Рафаэль, скорее всего, был у своего стилиста. Планировалось, что вы с ним подъедете на лимузине для совместной фотосъемки, а меня высадите по пути. Я должна была оставаться поблизости, но не рядом с тобой на красной дорожке. Больше мне никто ничего не сообщил. Стилист была слегка взволнована из-за этой суеты. Заглянув ко мне в комнату, она одобрительно кивнула головой, указывая на мое черное платье, красные туфли и помаду оттенка спелой вишни. Неуклюже балансируя на каблуках, я на секунду вспомнила нашу встречу выпускников, и мне вдруг захотелось, чтобы наши одноклассники узнали о происходящем и смогли увидеть меня сейчас в этом дерзком черном платье, как будто я находилась в какой-то параллельной Вселенной.
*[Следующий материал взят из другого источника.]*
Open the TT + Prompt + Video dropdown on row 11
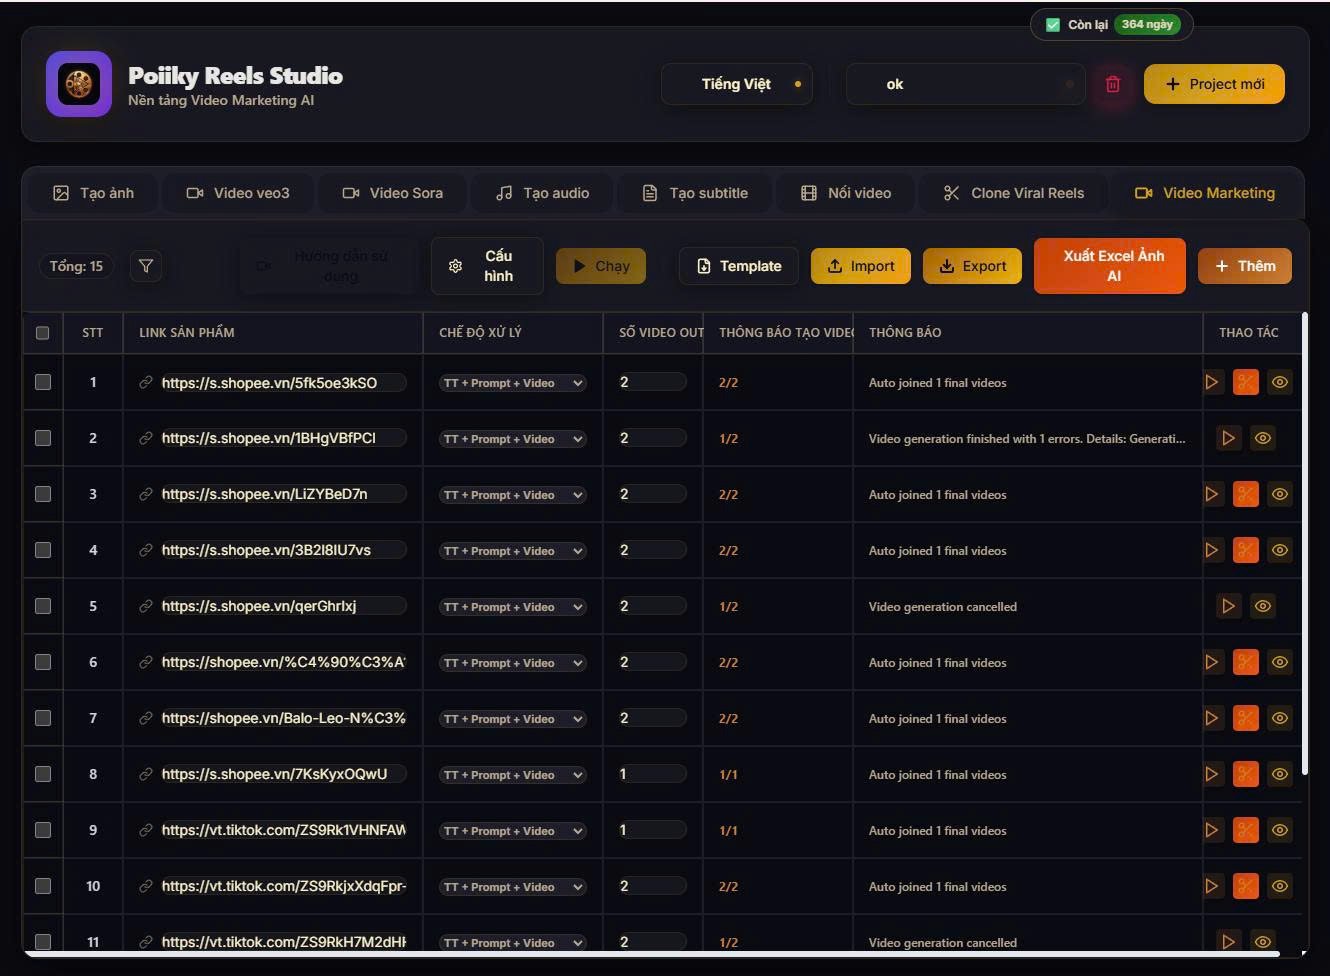Screen dimensions: 1330x976 click(x=511, y=942)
Премьера состоялась в Китайском театре Граумана. Мне сказали, это место было культовым, но мне оно напоминало безвкусный торговый центр. Дорожные конусы и защитные барьеры, похожие на заграждения для скота, выстроились вдоль тротуара, на котором должны были появиться звезды. Там была постелена настоящая красная ковровая дорожка. Машины и такси, даже не замедляя ход, непрерывным потоком проезжали мимо по Голливудскому бульвару. На улице фанаты сбились в кучу, толпясь и направляя вверх камеры своих телефонов, выкрикивая разные имена.
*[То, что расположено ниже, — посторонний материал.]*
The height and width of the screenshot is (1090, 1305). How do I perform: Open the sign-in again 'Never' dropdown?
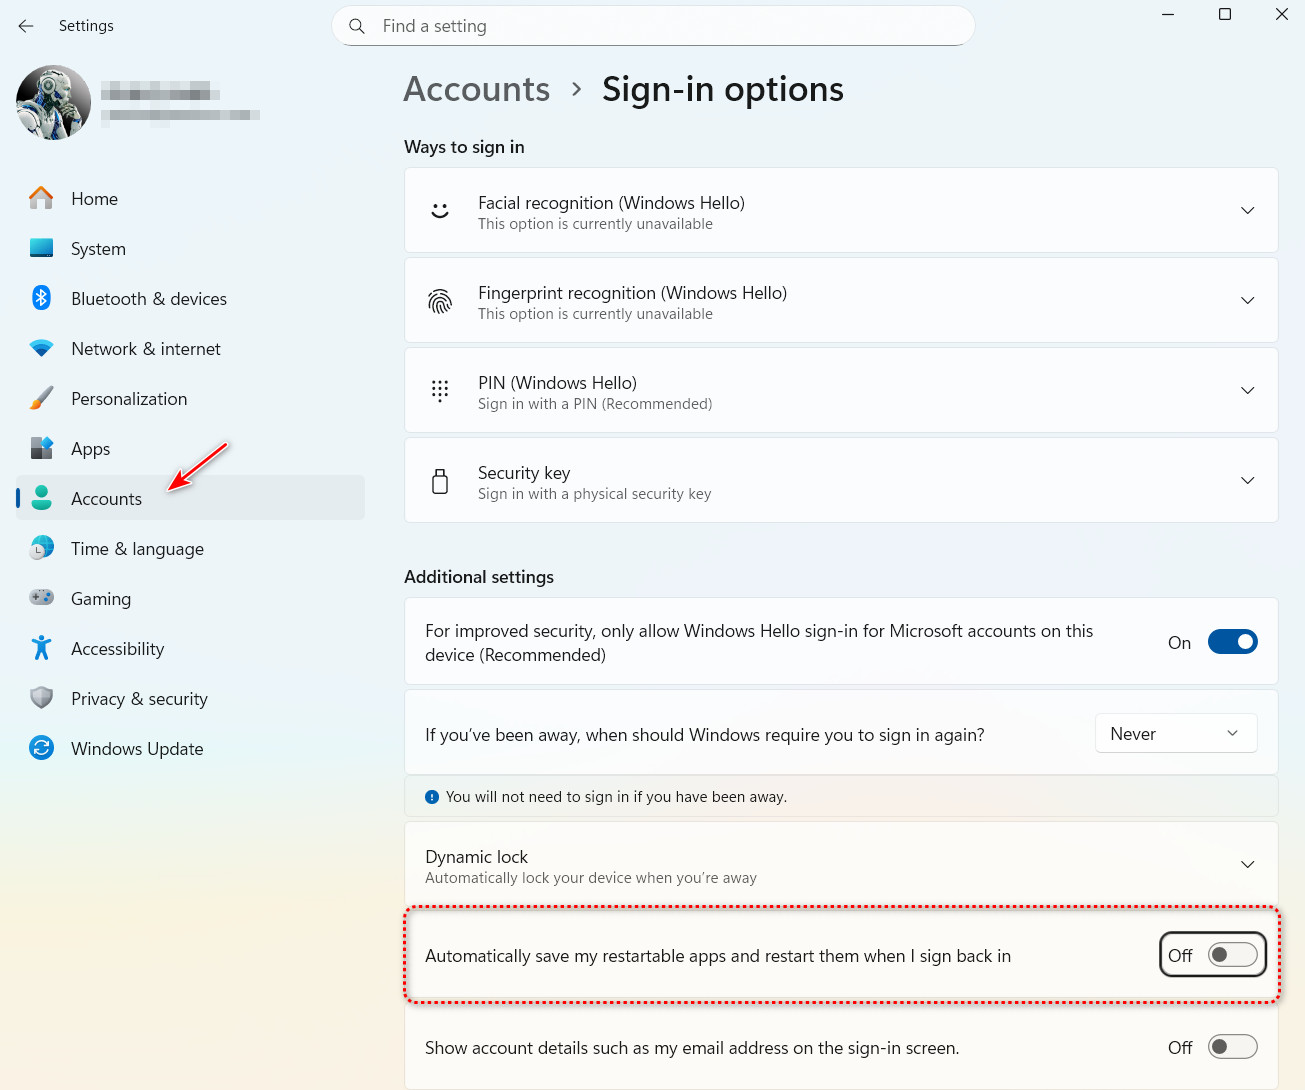(1176, 734)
Меня вытолкали на красную дорожку и бросили там. Пятясь к металлическому ограждению, я почувствовала, как мой живот скрутило от нервов. Вокруг меня с невозмутимым видом ошивались организаторы мероприятия. Яркий свет прожекторов придавал этой сцене жуткую сюрреалистичность. Лишь актеры были причесаны и ухожены; лишь они, вышагивая, позировали в этом ярком пузыре. Все остальные имели чисто деловой интерес, сосредоточенные на организационных вопросах. Все происходило так быстро, будто кто-то перематывал пленку: короткие интервью перед огромными телекамерами, ваши с Рафаэлем резкие движения и повороты, напоминающие элементы бального танца, залпы фотосъемки со вспышкой. Наклонившись, я коснулась рукой красной ковровой дорожки. К моему удивлению, она была сделана из грубой промышленной ткани, а не из бархата, как я себе представляла. Я заметила на ней напечатанное название фильма, и мне в голову пришла мысль, что к каждой премьере нужно изготавливать новое покрытие.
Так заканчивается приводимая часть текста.